Il fit également représenter au Champ de Mars la prise et le pillage d’une ville, d’après nature, ainsi que la soumission des rois de Bretagne, et présida au spectacle avec son manteau de général. Bien plus, avant de lâcher les eaux du lac Fucin, il y donna un combat naval ; mais, lorsque les combattants s’écrièrent : « Ave, imperator ! ceux qui vont mourir te saluent ! », il répondit : « Savoir s’ils mourront ! » : à ces mots, sous prétexte qu’il leur avait fait grâce, aucun d’eux ne voulut plus se battre ; alors, il fut longtemps à se demander s’il ne les ferait pas tous périr par le fer et par le feu, puis enfin il bondit de sa place et courant çà et là autour du lac non sans tituber de façon ridicule, soit par ses menaces soit par ses exhortations il les décida au combat. Dans ce spectacle, une flotte sicilienne et une flotte de Rhodes, comprenant douze trirèmes chacune, se livrèrent bataille au son d’une trompette embouchée par un Triton d’argent qu’une machine avait fait surgir au milieu du lac.
Suétone, Claude, XXI,
texte établi et traduit par H. Ailloud,
Paris, Les Belles Lettres, 1967
La naumachie était la reproduction artificielle de batailles historiques. Dans le principe, la naumachie n’utilisait pas de simples bateaux, mais de larges trirèmes et quadrirèmes, qui mobilisaient donc des centaines d’hommes. C’étaient de véritables vaisseaux de guerre, comme ceux en service dans la flotte romaine. L’équipage se composait de criminels ou de prisonniers de guerre, ce qui les différencie des gladiateurs qui, eux, pouvaient le devenir de leur propre gré. En conséquence de quoi, les naumachies se terminaient par la mort des combattants (alors que dans les combats de gladiateurs, 1 combat sur 5 seulement se soldait par la mort). La grâce accordée par Claude en 52 fut d’autant plus remarquée.

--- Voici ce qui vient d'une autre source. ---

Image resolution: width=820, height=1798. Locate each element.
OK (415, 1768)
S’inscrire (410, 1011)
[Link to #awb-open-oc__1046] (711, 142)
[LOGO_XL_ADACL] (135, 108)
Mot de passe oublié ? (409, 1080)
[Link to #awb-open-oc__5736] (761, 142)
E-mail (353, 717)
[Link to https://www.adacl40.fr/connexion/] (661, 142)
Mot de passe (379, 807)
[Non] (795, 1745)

La première naumachie remonte à 46 av. notre ère, du temps de César, qui, pour célébrer son pouvoir absolu, avait organisé toute une série de festivités, dont la reconstitution d’une bataille navale, dans un simple bassin, aménagé sur les berges du Tibre. Au siècle suivant, Claude inaugure la naumachie dans le cadre naturel du lac Fucin (centre de l’Italie). Selon Tacite, 19000 hommes participèrent à ce spectacle jamais égalé : une foule immense s’était amassée dans un amphithéâtre naturel, à la grande jubilation de Claude qui encourageait sur la berge.

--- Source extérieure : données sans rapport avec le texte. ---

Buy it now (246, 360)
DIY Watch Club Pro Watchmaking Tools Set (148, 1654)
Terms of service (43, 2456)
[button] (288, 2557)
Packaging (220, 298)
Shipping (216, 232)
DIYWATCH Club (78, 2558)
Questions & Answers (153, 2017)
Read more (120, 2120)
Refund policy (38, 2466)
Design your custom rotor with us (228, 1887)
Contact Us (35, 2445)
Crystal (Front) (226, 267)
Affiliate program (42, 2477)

Les contraintes financières et logistiques ont limité le nombre de naumachies : excaver le terrain, remplir les bassins, recruter les combattants, construire la flotte…Néron s’était même mis en frais de poissons et de créatures marines pour remplir les bassins et parfaire le réalisme…Le Colisée en accueillit aussi, lors de son inauguration en 80 de notre ère : à l’origine, il reposait sur des poteaux de bois ce qui permettait un démontage rapide de l’esplanade de l’arène et de remplir d’eau l’amphithéâtre.

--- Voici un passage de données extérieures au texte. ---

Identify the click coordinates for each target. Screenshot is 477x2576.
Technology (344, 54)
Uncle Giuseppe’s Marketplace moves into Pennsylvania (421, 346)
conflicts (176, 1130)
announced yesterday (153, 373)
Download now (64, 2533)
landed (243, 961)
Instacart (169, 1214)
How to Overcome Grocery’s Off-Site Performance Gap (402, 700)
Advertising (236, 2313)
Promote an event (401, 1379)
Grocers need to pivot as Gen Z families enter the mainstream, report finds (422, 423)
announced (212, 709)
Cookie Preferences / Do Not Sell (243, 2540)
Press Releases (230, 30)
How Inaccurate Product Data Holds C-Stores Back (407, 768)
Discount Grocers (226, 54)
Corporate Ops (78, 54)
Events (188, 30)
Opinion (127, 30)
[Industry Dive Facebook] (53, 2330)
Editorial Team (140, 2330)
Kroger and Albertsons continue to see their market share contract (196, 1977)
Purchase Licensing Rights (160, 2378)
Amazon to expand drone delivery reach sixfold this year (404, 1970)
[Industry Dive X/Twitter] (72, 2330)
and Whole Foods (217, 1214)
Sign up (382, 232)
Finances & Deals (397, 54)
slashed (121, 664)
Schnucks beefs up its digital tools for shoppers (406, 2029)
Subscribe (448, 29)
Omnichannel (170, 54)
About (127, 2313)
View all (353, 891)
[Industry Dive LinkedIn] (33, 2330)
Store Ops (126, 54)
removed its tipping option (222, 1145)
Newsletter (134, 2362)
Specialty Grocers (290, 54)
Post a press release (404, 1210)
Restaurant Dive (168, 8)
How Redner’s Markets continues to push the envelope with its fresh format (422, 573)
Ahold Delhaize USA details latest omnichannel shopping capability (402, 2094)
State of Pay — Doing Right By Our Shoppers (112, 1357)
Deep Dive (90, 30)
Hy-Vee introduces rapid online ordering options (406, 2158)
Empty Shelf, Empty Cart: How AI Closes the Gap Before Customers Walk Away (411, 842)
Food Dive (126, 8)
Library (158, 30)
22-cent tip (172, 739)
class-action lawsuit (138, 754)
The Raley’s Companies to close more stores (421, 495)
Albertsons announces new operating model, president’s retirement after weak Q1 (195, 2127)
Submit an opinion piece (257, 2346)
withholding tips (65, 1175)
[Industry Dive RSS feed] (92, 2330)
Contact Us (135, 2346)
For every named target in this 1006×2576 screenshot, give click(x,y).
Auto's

La dernière naumachie antique se déroula en 248 de notre ère sous Philippe l’Arabe, pour la célébration des 1000 ans de Rome. Néanmoins, elle alimenta la nostalgie des célébrations grandioses, en 1550 à Rouen pour le roi Henri II et en 1807 à Milan pour Napoléon Ier.
Entre les courses d’aviron sur les plans d’eau et les joutes nautiques et folkloriques dans différentes localités européennes, l’époque actuelle est revenue à plus de raison, au bénéfice d’une meilleure gestion de l’eau.